- Category: Blog
- Written by Constantin Oesterling
- Hits: 2918
DDoS Protection for WebSocket Applications
We're proud to announce that our Remote DDoS Protection for Websites now fully supports WebSockets. We did have experimental support for WebSocket connections before, which is now fully tested and offered as an official feature of our HTTP remote DDoS protection.
What You Can Do With WebSockets
As part of HTML5 WebSockets became a standard web protocol in 2011. The WebSocket API is used as a way to establish persistent connections between a client (browser) and a server (website) to exchange data in real time. The traditional HTTP protocol requires the client to send a request to the server and wait for its response to display any new or changed data that might have been generated. This makes it close to impossible or at least very hard to display dynamic data in real time on a website or HTTP-based application.
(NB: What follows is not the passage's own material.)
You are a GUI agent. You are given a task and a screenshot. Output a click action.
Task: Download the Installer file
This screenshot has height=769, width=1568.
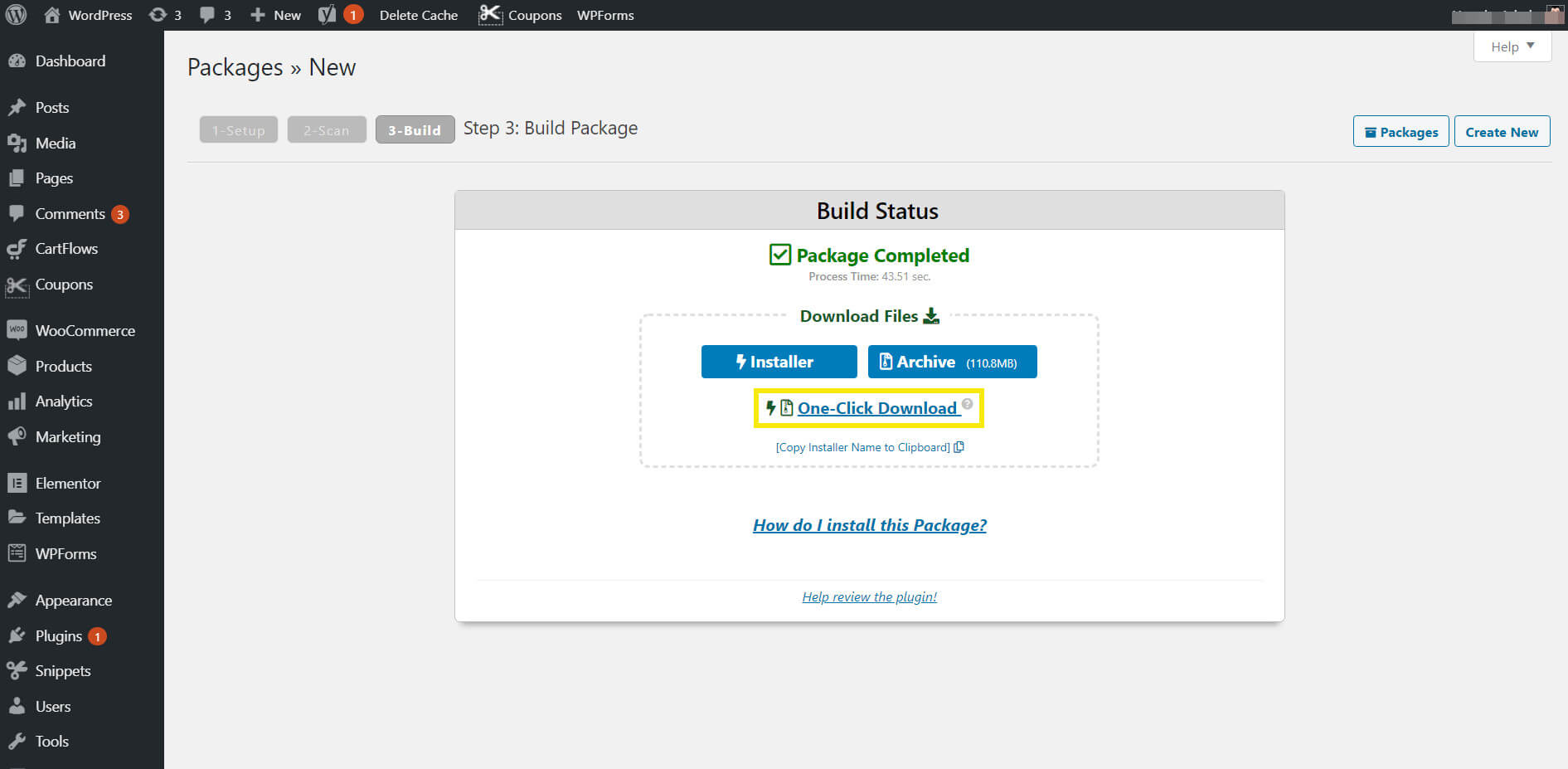779,362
WebSockets resolve this problem by establishing a persistent connection between the client and the server to allow event-based data exchange. Through this persistent connection the server can "push" data to the client in real time. This makes it perfect for web-based chat systems for example.
If you want to learn more about WebSockets or want to start using them, you should check out the Socket.IO framework. It's supported by our remote protection and offers easy integration of WebSockets into your existing application. You can find several examples on their website.
How to Protect WebSockets from DDoS Attacks
Unlike certain competitors, JavaPipe supports WebSockets with its remote protection for websites without any additional costs. Even the smallest plan supports WebSockets as well as any other feature (WAF, caching, SPDY & much more). JavaPipe charges only based on the amount of traffic it scrubs and forwards to the origin server and the allocated DDoS protection capacity.
In addition to the remote protection you should make sure to use the best coding practices to avoid any DoS vulnerabilities in the application itself. For example you should set WebsSocket handshake timeouts and discard unauthenticated clients after a while if your application requires authentication. This will help prevent very slow attacks aiming at exhausting connections.
1. Order DDoS Protection for Websites
The first step is to order the DDoS protection for websites according to the resources and location you need. Any protection plan for websites supports the WebSocket API. Go through the order form and complete it.
2. Add Your Domain(s) to GuardPanel
Once you received the activation e-mail and access to GuardPanel, you can go ahead and enter the domain(s) you want to protect as well as its origin web server into GuardPanel. Of course you should also follow all instructions from the activation e-mail.
3. Contact JavaPipe Support
Once your domain is configured in GuardPanel and you followed all instructions from the activation e-mail, go to the JavaPipe client area and submit a new support ticket. In this ticket simply mention that you want WebSocket support for your domain(s) and our security experts will adjust the configuration of your protection accordingly.